Bajo esa lógica, cualquier acción dura contra el régimen es vista como una provocación que puede cerrar puertas espirituales. Esta postura ha sido aprovechada por la dictadura para blanquear su imagen en foros internacionales y presentarse como víctima de presiones externas.
En nombre de la paz, el Vaticano se ha convertido en uno de los principales escudos morales que impide que se ejerza una presión real sobre el régimen cubano.
La alianza de la dictadura cubana con China y Rusia actúa como un freno directo para que Estados Unidos no aplique una política de colapso total contra el régimen. No se trata de temerle a China, ni a Rusia, y mucho menos a la mafia cubana, sino de evitar un desbalance geopolítico que podría fortalecer la presencia de sus principales adversarios estratégicos en el hemisferio.
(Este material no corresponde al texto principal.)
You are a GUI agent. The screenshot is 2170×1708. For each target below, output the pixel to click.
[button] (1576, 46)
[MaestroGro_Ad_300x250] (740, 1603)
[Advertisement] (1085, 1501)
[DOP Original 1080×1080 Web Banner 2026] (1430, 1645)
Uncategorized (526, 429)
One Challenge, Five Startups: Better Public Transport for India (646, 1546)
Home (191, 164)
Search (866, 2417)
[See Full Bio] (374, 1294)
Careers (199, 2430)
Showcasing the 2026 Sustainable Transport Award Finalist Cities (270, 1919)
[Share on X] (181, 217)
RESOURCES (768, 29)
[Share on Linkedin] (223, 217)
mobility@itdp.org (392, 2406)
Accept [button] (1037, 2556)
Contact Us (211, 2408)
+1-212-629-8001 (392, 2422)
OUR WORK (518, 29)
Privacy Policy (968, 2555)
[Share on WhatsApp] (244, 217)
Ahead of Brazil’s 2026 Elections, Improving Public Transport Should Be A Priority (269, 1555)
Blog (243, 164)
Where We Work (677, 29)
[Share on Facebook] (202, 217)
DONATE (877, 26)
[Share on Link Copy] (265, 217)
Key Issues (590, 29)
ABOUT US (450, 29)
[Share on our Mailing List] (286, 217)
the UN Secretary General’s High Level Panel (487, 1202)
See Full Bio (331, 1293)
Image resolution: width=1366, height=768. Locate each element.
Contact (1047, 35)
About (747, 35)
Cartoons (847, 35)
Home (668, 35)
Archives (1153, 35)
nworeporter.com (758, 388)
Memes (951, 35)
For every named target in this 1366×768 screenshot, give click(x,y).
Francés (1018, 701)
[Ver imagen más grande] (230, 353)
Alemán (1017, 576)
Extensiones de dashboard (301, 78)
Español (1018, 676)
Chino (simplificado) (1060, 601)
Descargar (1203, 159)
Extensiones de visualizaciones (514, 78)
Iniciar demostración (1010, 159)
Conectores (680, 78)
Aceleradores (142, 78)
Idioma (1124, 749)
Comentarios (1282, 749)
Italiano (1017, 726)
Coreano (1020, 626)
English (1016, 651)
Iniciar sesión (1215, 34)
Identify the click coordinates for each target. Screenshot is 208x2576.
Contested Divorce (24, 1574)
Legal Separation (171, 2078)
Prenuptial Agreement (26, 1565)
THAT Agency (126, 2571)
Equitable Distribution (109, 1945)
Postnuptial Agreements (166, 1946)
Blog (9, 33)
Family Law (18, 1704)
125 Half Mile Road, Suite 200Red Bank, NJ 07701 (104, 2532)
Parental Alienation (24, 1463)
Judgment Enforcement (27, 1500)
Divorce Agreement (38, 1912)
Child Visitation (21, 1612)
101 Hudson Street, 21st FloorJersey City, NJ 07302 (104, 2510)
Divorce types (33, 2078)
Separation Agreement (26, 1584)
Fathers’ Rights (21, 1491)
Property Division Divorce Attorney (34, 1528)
China y Rusia han establecido en Cuba infraestructura de inteligencia, cooperación militar y vínculos financieros que convierten a la isla en una plataforma avanzada de sus intereses globales a solo 150 kilómetros de territorio estadounidense.
La Casa Blanca teme que una situación de crisis en el interior del régimen cubano cree un vacío que China o Rusia estarían dispuestos a ocupar de inmediato con inversión, asistencia militar o acuerdos de reconstrucción, consolidando su influencia directa en el Caribe. Ante ese escenario, Washington prefiere mantener al castrismo debilitado pero estable, antes que arriesgarse a que la isla se transforme en una base ampliada de operaciones para potencias rivales.
Solo una gran negociación internacional donde China obtenga Taiwán, Rusia consolide parte de Ucrania y Estados Unidos recupere su influencia plena sobre Cuba como protectorado podría romper ese equilibrio. Sin un pacto de poder de esa magnitud, ningún presidente estadounidense se arriesgará a activar una estrategia real de derribo contra el régimen. La dictadura seguirá protegida, no por su fuerza, sino por el precio geopolítico que implica tocarla.
La administración Trump no ha hecho nada, ni lo hará, porque la dictadura cubana sigue siendo útil, manejable y rentable para muchos. El caos que generaría su caída aterra más que el régimen que ya se conoce. El castrismo, lejos de ser un enemigo a derrotar, es una pieza del tablero regional. Pero el problema no termina en Washington.
A ti, cubano que aún vives dentro de la isla, tu única oportunidad real de ser libre es dejar de esperar y empezar a actuar. Nadie va a venir a salvarnos. La solución no está en el exilio, ni en la ONU, ni en la Casa Blanca. Está en la calle. En tomarla sin retorno. En arriesgarlo todo, como ya han hecho tantos mártires olvidados. Solo una rebelión interna, masiva, sostenida, sin marcha atrás, puede obligar al mundo a reaccionar. Estados Unidos y el resto del planeta se mueven por presión, no por compasión.
Nosotros, el exilio, estamos para amplificar su mensaje y su grito de auxilio. Algunos políticos que no se han doblegado ante la sombra del poder aún pueden actuar, pero de nada sirve si no hay un pueblo que se levante. El mensaje depende de ustedes. La calle los necesita, o quizás ustedes necesitan la calle. Solo ahí está la respuesta. Libertad.